Reporting Jennifer Cleary
Jennifer ClearyJennifer Cleary is a proud UGA alum and a television, film, and pop culture junkie to the point of becoming the go-to person for celebrity gossip. By her own admission she knows an obscene amount of useless trivia. If you've got a question about a show, film or celebrity, chances are she has an opinion. You can follow her on Twitter at @clearyje.
9/11 is one of those rare moments in history where people remember exactly where they were when it happened. I was in my 7th grade homeroom waiting to go to my first class of the day. It’s odd how tragedies seem to be the only moments in history worth remembering for years to come, such as the bombing of Pearl Harbor or the assassination of John F. Kennedy.
But on May 1, 2011, we were reminded of 9/11 once again. I still remember the nervousness I felt when it was revealed that President Obama was making an unexpected announcement to the nation. Had we discovered life on Mars? Were we in danger of another attack? Our nation’s overwhelming reaction to the news of Osama bin Laden’s death is yet another moment in history that won’t soon be forgotten.
Directed by Kathryn Bigelow and written by Mark Boal, “Zero Dark Thirty” is about a woman’s 10-year hunt for Osama bin Laden. Maya (Jessica Chastain) is a CIA agent assigned to assist in in brutal interrogations of terrorists with ties to al-Qaeda. A lead from an unknowing prisoner puts her on a path towards disappointment, tragedy and triumph.
To say Chastain is the only leading character would not be an understatement, which is why it doesn’t take long to realize how powerful her performance is. As much as I adore Jennifer Lawrence’s performance in “Silver Linings Playbook,” Chastain’s tenacity on-screen is mesmerizing. She deserves to take home Best Actress. Kyle Chandler, Mark Strong, James Gandolfini and Jason Clarke also deliver strong performances, though none of them dare try to outshine Chastain.

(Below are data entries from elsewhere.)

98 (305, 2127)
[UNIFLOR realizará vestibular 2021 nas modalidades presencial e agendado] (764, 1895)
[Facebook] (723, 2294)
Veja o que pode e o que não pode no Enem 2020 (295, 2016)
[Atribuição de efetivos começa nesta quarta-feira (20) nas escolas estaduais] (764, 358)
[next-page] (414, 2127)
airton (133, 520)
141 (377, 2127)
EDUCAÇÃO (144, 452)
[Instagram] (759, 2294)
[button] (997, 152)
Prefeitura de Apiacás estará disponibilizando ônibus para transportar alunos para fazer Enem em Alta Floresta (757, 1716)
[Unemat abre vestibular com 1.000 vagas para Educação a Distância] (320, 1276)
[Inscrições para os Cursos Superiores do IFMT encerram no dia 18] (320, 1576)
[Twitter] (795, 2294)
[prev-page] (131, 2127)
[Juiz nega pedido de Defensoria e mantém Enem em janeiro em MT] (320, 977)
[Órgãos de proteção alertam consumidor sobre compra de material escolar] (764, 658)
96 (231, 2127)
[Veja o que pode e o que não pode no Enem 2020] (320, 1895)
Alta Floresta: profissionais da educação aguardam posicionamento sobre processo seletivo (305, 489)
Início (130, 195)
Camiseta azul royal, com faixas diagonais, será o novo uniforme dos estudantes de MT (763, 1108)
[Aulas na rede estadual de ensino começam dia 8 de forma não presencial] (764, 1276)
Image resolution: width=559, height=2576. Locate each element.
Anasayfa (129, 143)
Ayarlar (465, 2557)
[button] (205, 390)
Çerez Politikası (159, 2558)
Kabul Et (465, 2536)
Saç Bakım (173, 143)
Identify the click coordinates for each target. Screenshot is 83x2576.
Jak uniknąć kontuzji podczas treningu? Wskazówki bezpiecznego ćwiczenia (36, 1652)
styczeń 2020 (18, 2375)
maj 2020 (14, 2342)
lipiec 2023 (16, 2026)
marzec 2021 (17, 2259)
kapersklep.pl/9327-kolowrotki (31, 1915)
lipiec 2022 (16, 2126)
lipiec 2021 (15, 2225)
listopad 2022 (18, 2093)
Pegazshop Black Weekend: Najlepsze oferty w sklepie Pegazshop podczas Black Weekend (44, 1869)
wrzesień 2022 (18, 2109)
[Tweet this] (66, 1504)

The framing technique used in “Zero Dark Thirty” provides a clear timeline of events, which is crucial when detailing the decade-long quest to find bin Laden. By giving the audience various locations and dates, we’re able to witness how the pieces of the puzzle were put together, how one bit of information leads down a road that was nonexistent just a few years before.
Although we already know how this ends, the film is suspenseful. No scene is more suspenseful than when federal agents and military personnel are awaiting the arrival of an al-Qaeda insider turned CIA informant.
There’s controversy surrounding the torture scenes at the beginning of the film. The movie doesn’t glorify nor condemn torture as a means of getting valuable information. The torture tactics are degrading and violent, and “Zero Dark Thirty” makes no apologies for our post 9/11 methods of interrogation. During the early stages of her operative, Maya shoots down a fellow CIA agent’s intelligence because it doesn’t align with bin Laden’s post 9/11 behavior, something she focuses on for most of the film. Whether she realizes it or not though, she too has developed her own post 9/11 behavior.
At the end of the film, Maya boards an aircraft. She’s killed bin Laden, and she looks exhausted, both physically and mentally. But I don’t think Maya is overcome with relief or joy. I think she’s at lost for what her life will become post bin Laden. Her identity was the mission, and now that the mission is no more so is Maya.